Best bet is Kim Maneuver (but needs further studies to support efficacy here)
E.g. to treat L side horiz canal cupulolithiasis
(1) Start in L sidelying.
(2) Rotate head to left (nose toward table) and use a vibrator to L mastoid process in this position x1-2 mins, then wait here another 1-2 mins.
(3) Stay in L sidelying, but bring head back to neutral rotation and hold until nystagmus abates.
(4) roll to supine, keep head/neck ~20-30 deg flexed. In this position, if you get a strong burst of R-beating nystagmus (opposite to side you’re testing), that’s a strong indication the debris is loose! That’s good! If you’re supine and see light L-beating nystagmus (toward side you’re testing), the debris is likely still adhered to cupula.
(5) Roll into R sidelying (affected ear up), keeping head parallel to ground and in neutral rotation. If pt has persistent ageotropic nystagmus in this position, vibrate again! Clearly particles are still stuck. Goal is to loosen them. IF you get a burst of GEOtropic nystagmus that lasts seconds then stops, thats good!

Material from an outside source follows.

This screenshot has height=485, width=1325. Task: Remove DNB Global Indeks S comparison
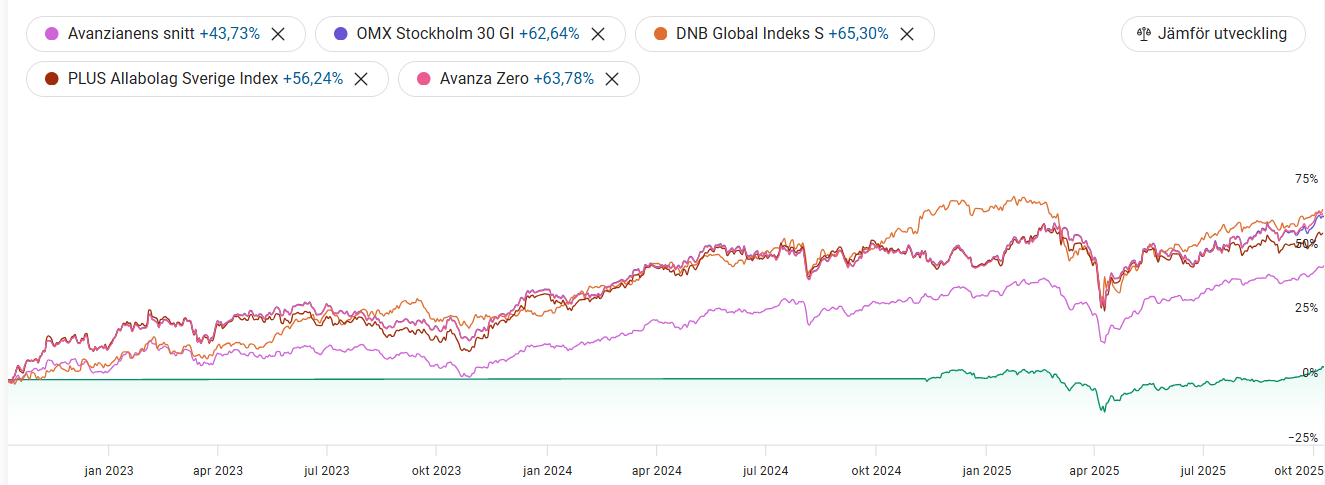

That means debris is loose. So need to watch closely here.
(6) Body stays, turn nose down to ground, hold here for nystagmus duration + 30 sec
(7) Assist pt to sit up keeping head/neck neutral
GOAL IS TO CONVERT TO GEOTROPIC NYSTAGMUS (then you can treat that w/Gufoni’s maneuver).
If still ageotropic, nystagmus is still adherent!
Vibration is applied x30 seconds in the positions noted above. Vibration is an effective stimulus to detach otoconia from cupula!
Any precautions for patient after BPPV treatment maneuvers?
- Avoid affected ear dependency x1-2 days
- –>Sleep in recliner
- –> Sleep with HOB slightly elevated (wedge, extra pillow); sleep on unaffected side to reduce recurrence
Efficacy rate for 1 treatment session with maneuvers is 80-90% - so ~1/10 will need f/u treatment session to be effective BUT recommend a f/u treatment session regardless to do repeat roll & Dix-Hallpike testing to make sure it’s totally cleared.
Not every therapist does this FYI
Recurrence in BPPV
Recurrence rate at 1 year =
Recurrence rate at 5 yrs
What does or doesn’t help recurrence?
Recurrence in BPPV?
Recurrence rate at 1 year = ~25% (higher short term recurrence in individuals w/head trauma in the 1st yr, though they recur less longer term!)
Recurrence rate at 5 yrs = ~50%
What does or doesn’t help recurrence?
- Instruct in self-diagnosis and treatment if indicated!
- Use of daily Brandt-Daroff exercises does NOT appear to reduce recurrence rate
- Daily performance maneuvers does NOT appear to reduce the recurrence rate!